Atualizado em 07 de abril de 2008 às 02:18 | Publicado em 07 de abril de 2008 às 02:15
de Pedro Venceslau, em seu blog:
Dia desses me ligou o Rodrigo Vianna, repórter da Record, para comentar minha saída da IMPRENSA. Papo vai, papo vem, ele recordou um episódio sui generis. Eu e minha inseparável colega, Thaís Naldoni, convidamos Rodrigo para uma entrevista. Ele topou e foi até a redação para a conversa, que durou umas duas horas. Em suma: a entrevista, que tinha pegada para ser capa, virou um "jogo rápido" sem vergonha, no cantinho de baixo do "Caderno I". Dou um doce para quem acertar quem foi a capa daquela edição: William Waack. Que fique claro que Rodrigo não reclamou do espaço que lhe coube, só desconfiou do motivo da drástica redução. Expliquei para ele que, na IMPRENSA, existe uma regra de ouro: não se fala mal da Globo em hipótese alguma. A propósito; a referida entrevista com Waack, feita por mim, foi submetida à direção da Globo e completamente retalhada. Na ocasião, Sinval, o comandante em chefe das "Organizações IMPRENSA", me passou um passa-moleque devido às "cascas de banana" que eu teria jogado ao sisudo âncora. Vale o registro: Waack nem esperou que eu deixasse o prédio da Globo após a entrevista para ligar reclamando das perguntas. Para quem? Só Deus (e a Globo) sabem...

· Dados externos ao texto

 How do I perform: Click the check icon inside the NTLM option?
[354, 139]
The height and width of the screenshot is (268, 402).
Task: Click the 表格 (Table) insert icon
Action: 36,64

Os amigos comentaristas estao esquecidos de uma dos maiores "malas" que existem no ramo.Chama-se ALEXANDRE GARCIA. Sim. aquele que era o homem de imprensa do ditador de plantao, o Figueredo, e um dia ele (o mala) resolveu posar para a ELE e ELA deitado dentro de uma banheira, fumando um charuto e cercado de "profissionais". O escroque foi defenestrado sem contemplacao pelos donos do poder daquela epoca. Em seguida, ele foi pedir emprego para o Bloch na Manchete.Como a Ele e Ela era uma revista mensal da Manchete o Adolpho teve que engolir o entulho. Com a quebra do grupo, claro, ele tinha que ir para outro esgoto. Chegando na Globo serviu como capacho do Collor e assim por diante, sempre com aquele sorriso servil e falso como uma nota de 3 reais.No meu entender, de O Globo e da Rede Globo, jornalistas, somente os de esportes, exceto, sem duvida o Galvao Bueno (outro "mala").